Explicación de Don Fernando Sebastián, obispo de Pamplona, de las palabras:

"Dad a Dios lo que es de Dios, y al César lo que es del César".

Los fariseos presentan a Jesús una pregunta peligrosa. Si responde que no es lícito pagar el tributo, lo pueden acusar de rebelde. Si responde afirmativamente le acusarán de colaboracionista. Pero Jesús está por encima de la de la torcida picardía de los fariseos.

Las palabras se suelen interpretar en un sentido falso como si hubiera dicho, dad a Dios la parte de vida y de realidad que le corresponde, y dad al César, o dedicar a los poderes y objetivos de este mundo lo que es del mundo, de la tierra, de vuestra cosecha.

En el campo de la política, algunos utilizan estas palabras de Jesús para justificar una visión dividida de la realidad. «Demos culto a Dios en la vida privada y dejemos la política para los políticos». De esta manera Jesús sería el fundador del liberalismo y del laicismo de la vida pública.

Lo que Jesús dice es bien diferente. Dad a Dios lo que es de Dios, es decir vuestro amor y vuestra adoración por encima de todo y en todas las cosas. Esto no os impedirá cumplir con vuestros deberes sociales y políticos.

Si en la vida práctica reconocéis la autoridad del César utilizando sus monedas, cumplid con él pagando los tributos, que eso no os impedirá vivir como verdaderos creyentes en todos los órdenes de la vida, también en la vida social y política.

Con esta respuesta Jesús nos da el fundamento para tener una mentalidad religiosa y cristiana de la vida entera. Dios es Dios de toda la vida, de toda la realidad. El es el único y no hay otro.

Nadie se puede repartir el mundo con Dios. Los políticos no son dioses, ellos también están bajo la soberanía de Dios y tienen que actuar de acuerdo con su voluntad y con su ley. No hay nada en la vida que esté exento de la autoridad de Dios ni de la ley moral que brota de la fe en El.

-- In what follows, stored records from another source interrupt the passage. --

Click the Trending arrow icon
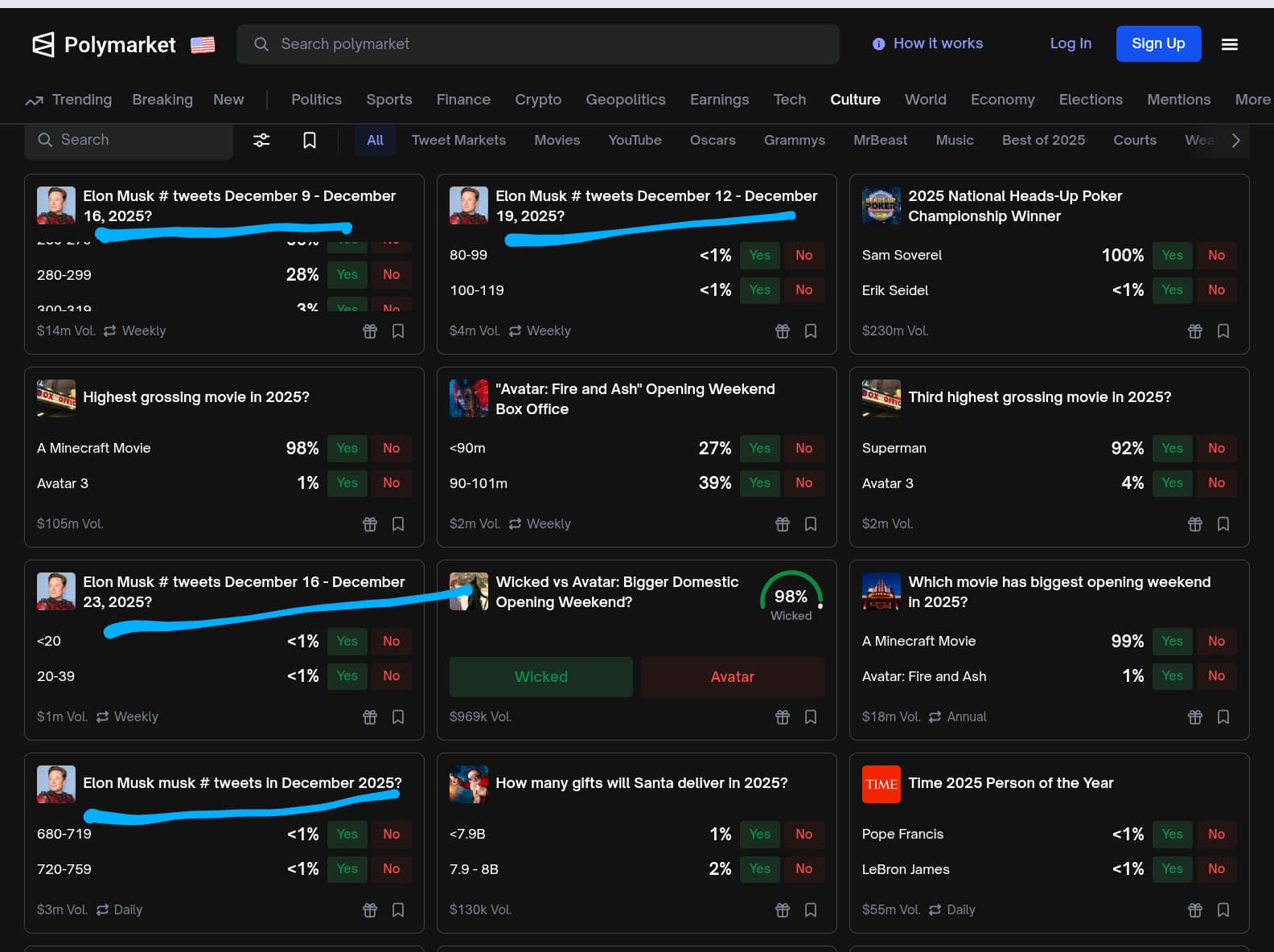tap(34, 101)
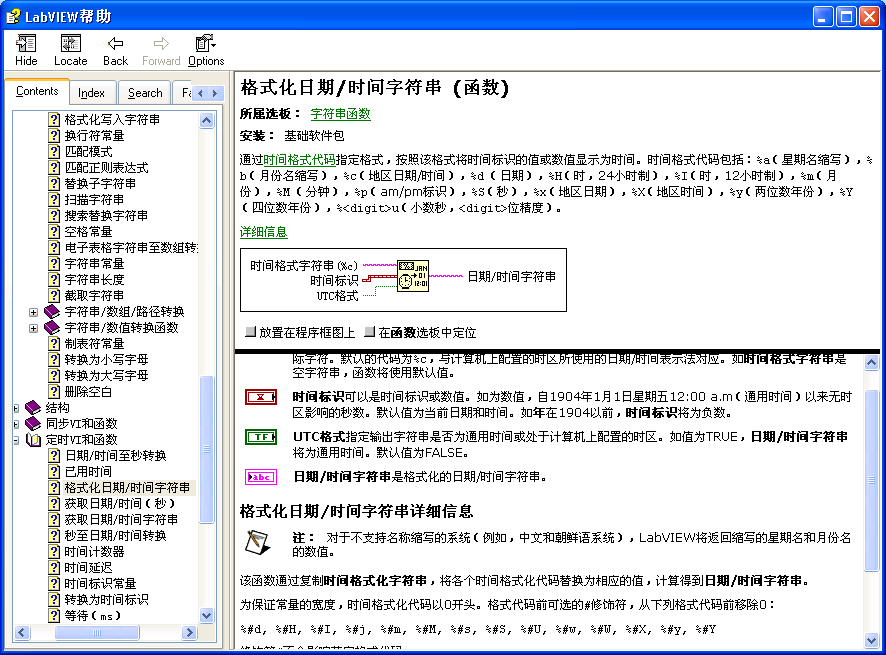
Task: Collapse the 定时VI和函数 tree node
Action: pyautogui.click(x=17, y=440)
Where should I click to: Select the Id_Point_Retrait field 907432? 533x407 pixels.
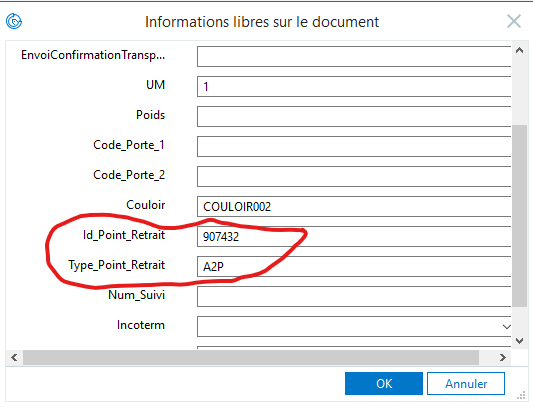[x=354, y=236]

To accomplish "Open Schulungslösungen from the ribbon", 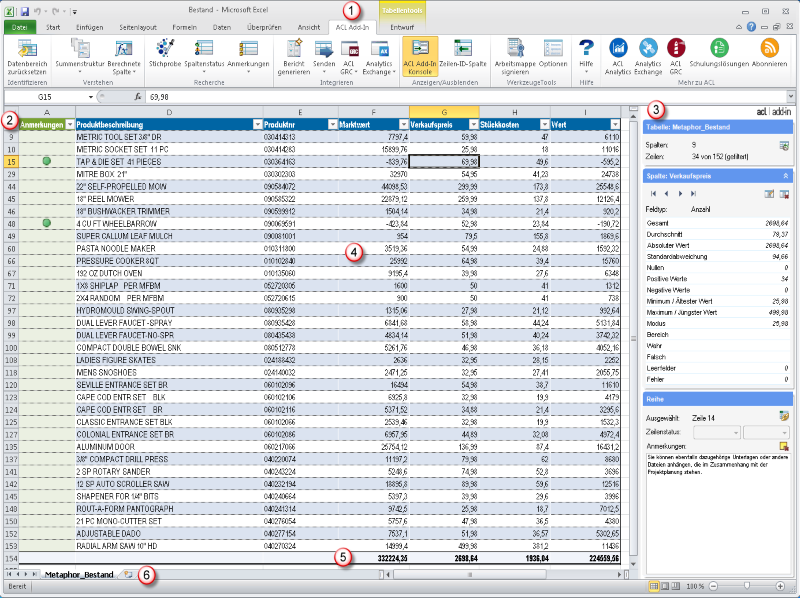I will tap(718, 48).
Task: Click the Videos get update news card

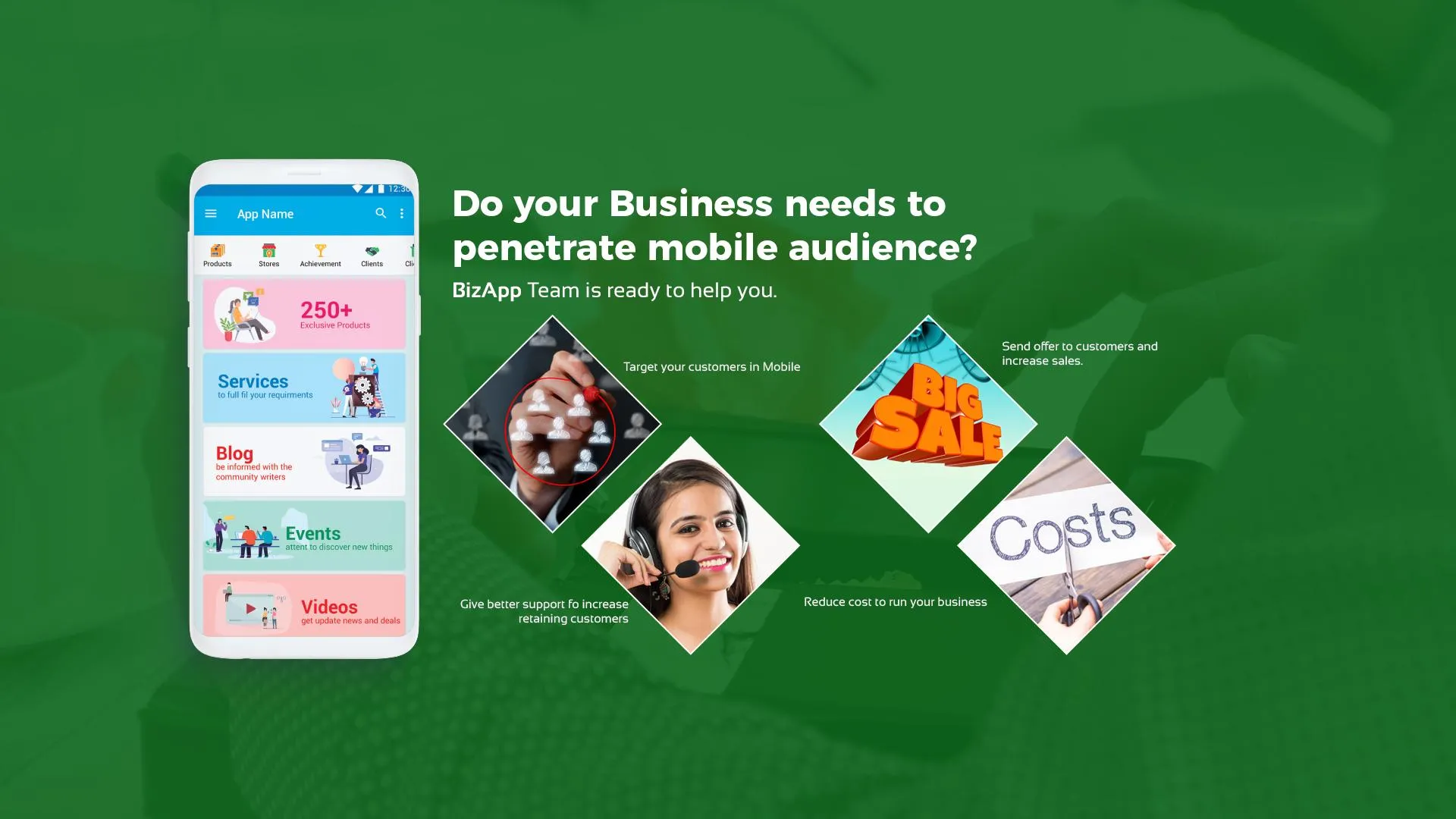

Esta religión universal y comprensiva no está reñida con una vida social y política abierta, humanista y participativa, porque Dios es el fundamento de la igualdad, la libertad, la justicia y el amor verdadero entre todos los hombres. Quien adora a Dios es veraz y justo en cualquier época y con cualquier sistema.

Hay mucho que corregir en lo que ordinariamente nos dicen y tratan de imponernos.